The other thing we mentioned was a Ratchet & Clank movie. That’s through a different external partnership. We decided to work with Insomniac to create a game based on the first Ratchet & Clank game, so that the movie and the game can coexist and benefit from each other when they launch in the first half of next year.
GamesBeat: Everybody noticed that there didn’t seem to be anything exclusive about Grand Theft Auto on PS4. There will be some meaningful PlayStation content, I guess? When everyone cheered, I think they all thought that meant it was exclusive to PS4.
Rohde: Or they just love Trevor.
GamesBeat: That was something people would like clarified. Some of these exclusives sometimes are big or small. With Destiny, some people may have a similar question, what will be unique about how it appears on PlayStation.
Rohde: Adam clarified a bit of that on stage. We’re going to have exclusive content. We’ll also have early access to the alpha, and the upcoming beta as well. As far as GTA, we did announce you can transfer your progress from either PS3 or 360 over to your PS4. But I don’t think we announced that it’s coming first to us or anything like that.
GamesBeat: You did have a variety of content. Do you have to pay close attention to staggering things, spacing them out?

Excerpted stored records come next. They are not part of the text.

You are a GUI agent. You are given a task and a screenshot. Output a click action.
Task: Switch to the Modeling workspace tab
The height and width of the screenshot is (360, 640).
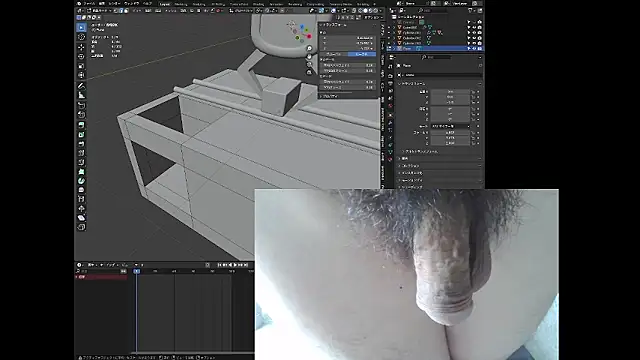pos(181,4)
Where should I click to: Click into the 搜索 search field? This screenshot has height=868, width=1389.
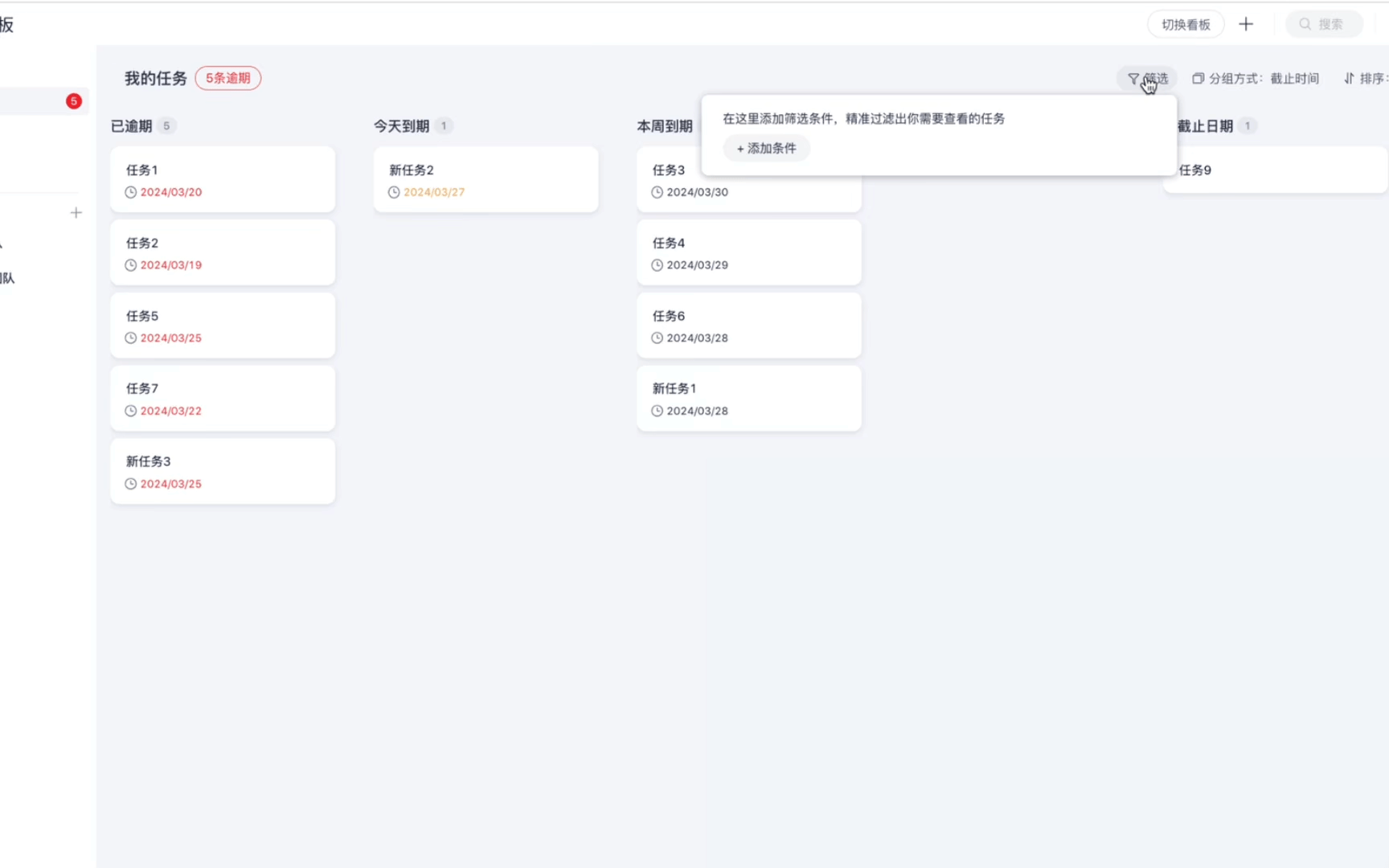coord(1330,24)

Rohde: Absolutely. We try to space other things as well. If we have three or four smaller digital-only games as well, we try to space those out a bit and make sure we have more of a steady flow.
GamesBeat: Interpreting Uncharted 4, that small segment, was interesting.
Rohde: It’s a mystery, an intentional shroud of mystery.
GamesBeat: “A Thief’s End” — is he actually dead, or is he quitting his job?
Rohde: There are always some subtleties in the names of their games. It could mean a lot of things. That’s the brilliance of the title. You get to ponder that until we give you another little taste. It’s definitely fun. You have to do that, whether it’s film or games, especially when there’s such a heavily anticipated IP like that. Even internally, everyone’s as excited about it as you are outside.